Well-known artist Khin Zaw Latt, with 18 years of experience under his belt, can do nothing but acknowledge this hard reality. “With all the theories in your head after years of study and working, it is just near-impossible to keep them from interfering. It’s like you just can’t go back to the first days you drew as a kid.”
Early on, Dr. Aung Min had an artist in his clinic to guide his patients. This only led to the realization that teaching patients rules, like color theory, is likely to turn a mildly insane person full-blown mad. Dr. Aung Min didn’t see himself as a potential art therapist until a foreign expert pointed out that he was made for the task. He is a physician, who tried his hand as a novelist, and a renowned screenwriter and filmmaker with a number of artistic pursuits. He could be overqualified in fact.
“The basic rule here is to never force patients to draw or to teach them. It they don’t want to, they can do other activities like writing poems, as long as it can put their mind on track, and it is silent,” Aung Min said.
“While doing art therapy, always get the final product out of your head. When you begin to worry if your painting is good, it will overtake your enjoyment of the process. We are stressed out by all the sensory controls when we are awake. So just let them go,” Khin Zaw Latt commented.
The funding of OSF will end in 2020. Dr. San San Oo hoped the positive outcomes they are now seeing will help to sustain The Room—and expand it—in the future. “Our patients are now convinced that they can express their feelings on the canvas. They might not be able to interpret everything at one sitting.

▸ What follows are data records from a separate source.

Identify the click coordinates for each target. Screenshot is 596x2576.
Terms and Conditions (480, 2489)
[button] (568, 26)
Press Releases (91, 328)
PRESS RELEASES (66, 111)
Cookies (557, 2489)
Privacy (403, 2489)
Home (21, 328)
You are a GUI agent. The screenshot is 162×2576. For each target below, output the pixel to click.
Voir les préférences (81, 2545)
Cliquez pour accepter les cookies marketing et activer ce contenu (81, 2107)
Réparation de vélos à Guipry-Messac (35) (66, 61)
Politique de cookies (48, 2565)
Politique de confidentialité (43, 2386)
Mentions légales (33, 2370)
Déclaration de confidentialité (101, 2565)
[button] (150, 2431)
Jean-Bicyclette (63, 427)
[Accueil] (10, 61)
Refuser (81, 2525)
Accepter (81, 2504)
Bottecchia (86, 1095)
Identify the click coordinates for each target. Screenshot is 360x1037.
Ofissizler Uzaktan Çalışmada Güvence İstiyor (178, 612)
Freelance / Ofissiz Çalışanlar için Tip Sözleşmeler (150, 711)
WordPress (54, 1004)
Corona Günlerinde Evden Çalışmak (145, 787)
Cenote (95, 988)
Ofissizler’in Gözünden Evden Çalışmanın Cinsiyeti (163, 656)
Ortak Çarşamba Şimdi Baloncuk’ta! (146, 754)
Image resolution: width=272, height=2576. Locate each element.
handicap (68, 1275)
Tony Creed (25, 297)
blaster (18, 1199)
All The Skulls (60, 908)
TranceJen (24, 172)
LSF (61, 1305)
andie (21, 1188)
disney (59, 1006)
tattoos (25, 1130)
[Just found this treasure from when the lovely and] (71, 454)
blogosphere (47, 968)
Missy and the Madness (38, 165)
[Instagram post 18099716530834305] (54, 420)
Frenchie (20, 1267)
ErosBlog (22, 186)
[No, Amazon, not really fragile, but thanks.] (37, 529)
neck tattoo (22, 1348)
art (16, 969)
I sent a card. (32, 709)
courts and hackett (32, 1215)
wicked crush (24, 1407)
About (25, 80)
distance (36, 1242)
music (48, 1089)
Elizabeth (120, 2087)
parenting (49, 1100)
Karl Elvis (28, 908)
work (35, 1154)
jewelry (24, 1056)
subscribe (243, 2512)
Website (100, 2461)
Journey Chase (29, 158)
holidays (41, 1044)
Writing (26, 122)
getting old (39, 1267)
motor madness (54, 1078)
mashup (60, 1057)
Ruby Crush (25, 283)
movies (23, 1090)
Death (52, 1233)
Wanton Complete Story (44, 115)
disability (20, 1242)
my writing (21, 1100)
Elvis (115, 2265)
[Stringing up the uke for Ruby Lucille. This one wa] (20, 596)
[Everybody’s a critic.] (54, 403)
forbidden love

But it encourages their potential eventually. Their sense of achievement and self-worth grow. These are the foundations of happiness,” she said with a smile.
It was an overcast evening in Chinatown, drizzling pleasantly. But inside the high-ceilinged heritage home a techicolor atmosphere prevailed at the opening event of “The Room”, with the artists mingling among visitors. Seen through the wide-framed windows from outside in the rain, every painting, unschooled and pure, was redolent of the triumph of humanity.
For Mehtonen, Myo’s untitled portrait of a female reminded her of a song. “What comes to my mind when I watch this painting is Bob Dylan’s ‘Hard Rain’s A Gonna Fall’: ‘Oh, where have you been, my blue-eyed son, what have you seen…’” Mehtonen continues, “I hope he will keep painting.”
“The Room” exhibition is ongoing at JoSaZo, also known as the Sustainable Tourism Hub, on Bo Ywe Street (Upper Block), in Yangon’s Latha Township, from 9 a.m. to 5 p.m. The organizers were unable to provide a specific time frame for the exhibition, but all the paintings are expected to be on display for a few more months.